[SUPPLIED INFORMATION]
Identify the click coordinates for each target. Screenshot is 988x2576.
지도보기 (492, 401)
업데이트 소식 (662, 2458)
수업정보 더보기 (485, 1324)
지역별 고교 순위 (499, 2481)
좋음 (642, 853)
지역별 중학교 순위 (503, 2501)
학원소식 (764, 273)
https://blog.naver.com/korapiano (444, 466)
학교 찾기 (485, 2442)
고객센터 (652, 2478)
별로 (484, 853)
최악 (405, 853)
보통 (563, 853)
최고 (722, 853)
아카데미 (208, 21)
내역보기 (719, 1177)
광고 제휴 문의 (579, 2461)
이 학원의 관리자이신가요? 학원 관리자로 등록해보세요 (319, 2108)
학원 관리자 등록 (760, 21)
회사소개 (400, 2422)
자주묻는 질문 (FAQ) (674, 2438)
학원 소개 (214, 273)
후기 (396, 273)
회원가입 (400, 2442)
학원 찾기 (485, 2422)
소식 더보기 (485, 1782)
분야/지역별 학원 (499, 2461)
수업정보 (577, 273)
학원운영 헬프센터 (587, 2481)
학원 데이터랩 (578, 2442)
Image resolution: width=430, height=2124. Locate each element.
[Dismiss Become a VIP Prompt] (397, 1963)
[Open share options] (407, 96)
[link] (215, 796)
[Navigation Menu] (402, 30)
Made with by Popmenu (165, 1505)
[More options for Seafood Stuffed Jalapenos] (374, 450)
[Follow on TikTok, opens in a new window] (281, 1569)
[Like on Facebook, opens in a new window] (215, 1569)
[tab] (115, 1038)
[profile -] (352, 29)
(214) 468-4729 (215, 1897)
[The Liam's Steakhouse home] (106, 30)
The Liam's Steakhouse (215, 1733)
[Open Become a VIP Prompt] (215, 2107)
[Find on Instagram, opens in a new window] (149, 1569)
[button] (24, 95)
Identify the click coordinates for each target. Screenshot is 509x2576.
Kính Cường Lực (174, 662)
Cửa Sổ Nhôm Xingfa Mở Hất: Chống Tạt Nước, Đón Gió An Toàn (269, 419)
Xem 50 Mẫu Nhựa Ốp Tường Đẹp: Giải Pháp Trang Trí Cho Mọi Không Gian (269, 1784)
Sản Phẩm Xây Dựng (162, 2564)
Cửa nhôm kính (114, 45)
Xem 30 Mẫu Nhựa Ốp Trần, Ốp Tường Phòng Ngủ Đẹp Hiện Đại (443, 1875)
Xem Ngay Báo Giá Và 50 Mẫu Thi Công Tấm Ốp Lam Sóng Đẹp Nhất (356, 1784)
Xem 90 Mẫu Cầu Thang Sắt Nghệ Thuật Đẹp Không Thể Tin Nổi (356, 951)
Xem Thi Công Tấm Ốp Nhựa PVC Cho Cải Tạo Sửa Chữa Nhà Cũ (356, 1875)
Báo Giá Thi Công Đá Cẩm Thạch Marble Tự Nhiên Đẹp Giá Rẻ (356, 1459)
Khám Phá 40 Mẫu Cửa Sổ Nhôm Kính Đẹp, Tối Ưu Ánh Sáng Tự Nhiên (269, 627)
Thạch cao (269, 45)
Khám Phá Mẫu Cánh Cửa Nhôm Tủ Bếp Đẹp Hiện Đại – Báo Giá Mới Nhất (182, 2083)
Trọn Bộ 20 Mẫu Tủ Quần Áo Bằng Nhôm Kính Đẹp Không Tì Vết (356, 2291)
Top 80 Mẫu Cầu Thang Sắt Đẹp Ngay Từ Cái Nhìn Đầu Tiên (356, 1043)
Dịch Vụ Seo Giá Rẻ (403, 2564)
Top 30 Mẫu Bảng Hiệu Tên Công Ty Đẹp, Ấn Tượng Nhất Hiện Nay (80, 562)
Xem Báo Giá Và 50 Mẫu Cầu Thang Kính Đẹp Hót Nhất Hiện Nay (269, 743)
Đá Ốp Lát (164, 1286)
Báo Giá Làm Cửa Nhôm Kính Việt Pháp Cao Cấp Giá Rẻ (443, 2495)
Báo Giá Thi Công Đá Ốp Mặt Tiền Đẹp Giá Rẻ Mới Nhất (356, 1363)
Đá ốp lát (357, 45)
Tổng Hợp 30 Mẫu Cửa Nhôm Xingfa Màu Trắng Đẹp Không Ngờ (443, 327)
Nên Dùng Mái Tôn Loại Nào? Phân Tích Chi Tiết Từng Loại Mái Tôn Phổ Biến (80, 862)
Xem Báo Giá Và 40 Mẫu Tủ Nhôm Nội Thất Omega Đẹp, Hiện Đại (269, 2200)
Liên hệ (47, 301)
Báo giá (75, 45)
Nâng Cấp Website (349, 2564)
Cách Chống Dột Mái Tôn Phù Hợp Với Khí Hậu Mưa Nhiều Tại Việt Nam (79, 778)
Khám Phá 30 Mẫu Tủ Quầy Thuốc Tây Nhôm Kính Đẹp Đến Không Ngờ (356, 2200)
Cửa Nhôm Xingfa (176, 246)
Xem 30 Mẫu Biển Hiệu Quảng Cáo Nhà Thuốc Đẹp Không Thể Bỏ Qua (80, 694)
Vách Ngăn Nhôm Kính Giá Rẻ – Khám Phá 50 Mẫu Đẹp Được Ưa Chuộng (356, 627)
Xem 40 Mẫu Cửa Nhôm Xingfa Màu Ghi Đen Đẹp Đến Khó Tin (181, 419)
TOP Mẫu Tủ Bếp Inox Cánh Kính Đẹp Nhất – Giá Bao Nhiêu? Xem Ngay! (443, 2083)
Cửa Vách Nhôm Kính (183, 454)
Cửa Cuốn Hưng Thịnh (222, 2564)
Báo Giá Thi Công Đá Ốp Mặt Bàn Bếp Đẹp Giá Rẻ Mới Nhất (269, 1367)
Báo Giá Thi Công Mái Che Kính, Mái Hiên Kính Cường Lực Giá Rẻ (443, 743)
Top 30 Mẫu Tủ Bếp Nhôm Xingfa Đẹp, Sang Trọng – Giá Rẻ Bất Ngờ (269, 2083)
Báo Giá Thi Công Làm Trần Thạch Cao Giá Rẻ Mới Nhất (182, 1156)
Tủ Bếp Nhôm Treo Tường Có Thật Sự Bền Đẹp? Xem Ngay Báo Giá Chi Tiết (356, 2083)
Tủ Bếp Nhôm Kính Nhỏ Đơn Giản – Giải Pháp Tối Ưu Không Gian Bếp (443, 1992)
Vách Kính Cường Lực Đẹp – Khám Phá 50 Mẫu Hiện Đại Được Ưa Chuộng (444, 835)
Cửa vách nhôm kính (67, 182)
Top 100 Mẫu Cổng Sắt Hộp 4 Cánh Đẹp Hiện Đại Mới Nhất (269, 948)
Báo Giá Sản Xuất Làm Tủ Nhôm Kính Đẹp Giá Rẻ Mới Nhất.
[/SUPPLIED INFORMATION]
HOW TO COMPLETE THIS TASK:
Everything above from the line containing "보통 (563, 853)" down to the line containing "[Find on Instagram, opens" is to be transcribed exactly, with both of those lines included and nothing else added.

EXERCISE RESPONSE:
보통 (563, 853)
최고 (722, 853)
아카데미 (208, 21)
내역보기 (719, 1177)
광고 제휴 문의 (579, 2461)
이 학원의 관리자이신가요? 학원 관리자로 등록해보세요 (319, 2108)
학원 관리자 등록 (760, 21)
회사소개 (400, 2422)
자주묻는 질문 (FAQ) (674, 2438)
학원 소개 (214, 273)
후기 (396, 273)
회원가입 (400, 2442)
학원 찾기 (485, 2422)
소식 더보기 (485, 1782)
분야/지역별 학원 (499, 2461)
수업정보 (577, 273)
학원운영 헬프센터 (587, 2481)
학원 데이터랩 (578, 2442)
Image resolution: width=430, height=2124. Locate each element.
[Dismiss Become a VIP Prompt] (397, 1963)
[Open share options] (407, 96)
[link] (215, 796)
[Navigation Menu] (402, 30)
Made with by Popmenu (165, 1505)
[More options for Seafood Stuffed Jalapenos] (374, 450)
[Follow on TikTok, opens in a new window] (281, 1569)
[Like on Facebook, opens in a new window] (215, 1569)
[tab] (115, 1038)
[profile -] (352, 29)
(214) 468-4729 (215, 1897)
[The Liam's Steakhouse home] (106, 30)
The Liam's Steakhouse (215, 1733)
[Open Become a VIP Prompt] (215, 2107)
[Find on Instagram, opens in a new window] (149, 1569)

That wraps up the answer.